Vitālijs Jagodinskis (born 28 February 1992) is a Latvian professional footballer who plays for FK Rīgas Futbola Skola and the Latvia national team as a centre back.

Club career 
As a youth player Jagodinskis played for local club FK Daugava Rīga, being promoted to the first team in 2009. He made his Latvian Higher League debut on 1 August 2009, playing 90 minutes in a 3–0 loss to SK Blāzma.
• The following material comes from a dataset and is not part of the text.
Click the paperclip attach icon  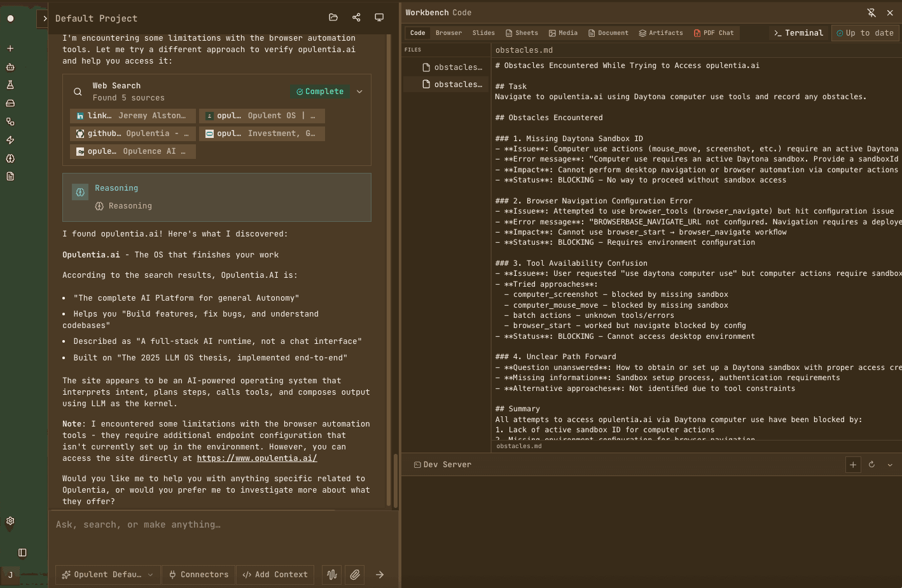[x=355, y=575]
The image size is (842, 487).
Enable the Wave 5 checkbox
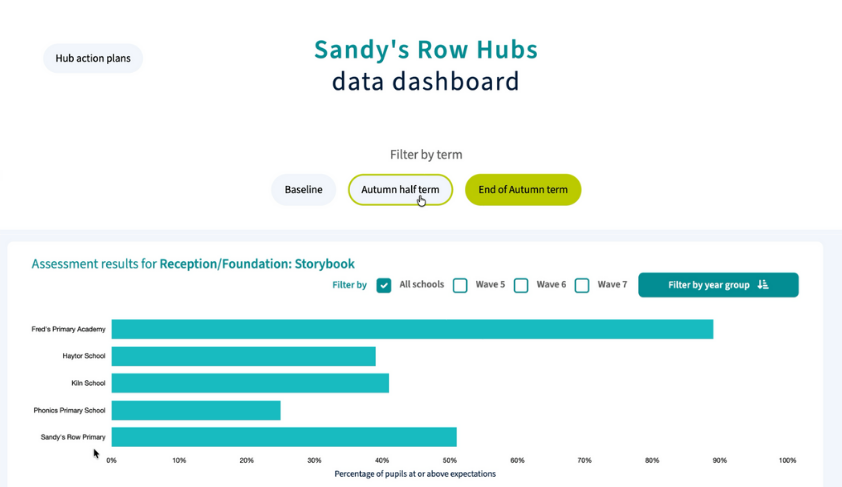coord(460,285)
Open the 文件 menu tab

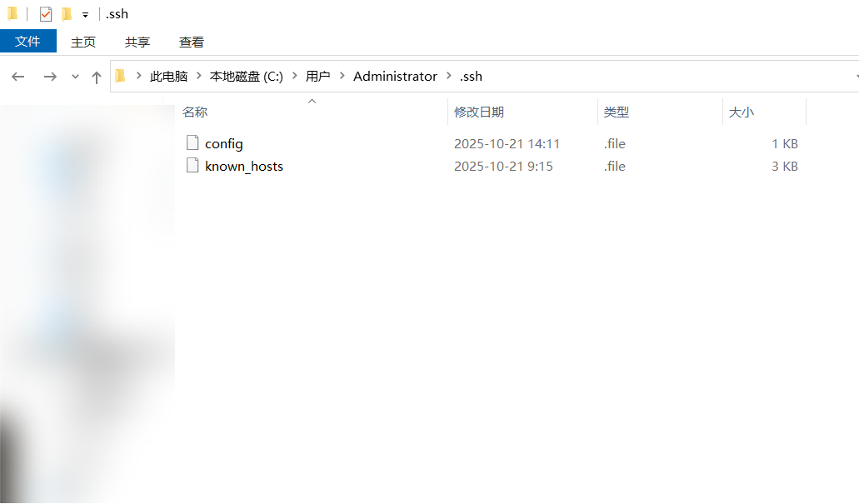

For the second half of the 2009-10 season Jagodinskis moved to FK Jūrmala-VV, establishing himself as a first team player despite his young age. During the three seasons he spent at the club Jagodinskis made 51 league appearances in a period from 2009 to 2011, respectively.

Dynamo Kyiv
In January 2012, Jagodinskis went on trial with Ukrainian Premier League club Dynamo Kyiv alongside his international teammate Valērijs Šabala. He subsequently signed a long-term contract for four seasons with an option to extend it for another one in February 2012. In 2012, he played in the youth team, but before the start of the 2013–14 Ukrainian First League got promoted to FC Dynamo-2 Kyiv. Jagodinskis made his league debut on 14 July 2013, playing 90 minutes in a 0–0 draw against Desna Chernihiv.

Politehnica Iași
After ending his contract with Hungarian team Diósgyőri VTK in the summer of 2017, Jagodinskis signed a one-year contract with Romanian Liga I club Politehnica Iași, in October, at the request of manager Flavius Stoican.

International career 
Vitālijs Jagodinskis was a member of all of Latvia's youth national teams. In 2008 he played for Latvia U17, in 2010 for Latvia U19 and from 2011 to 2013 he captained the U21 side.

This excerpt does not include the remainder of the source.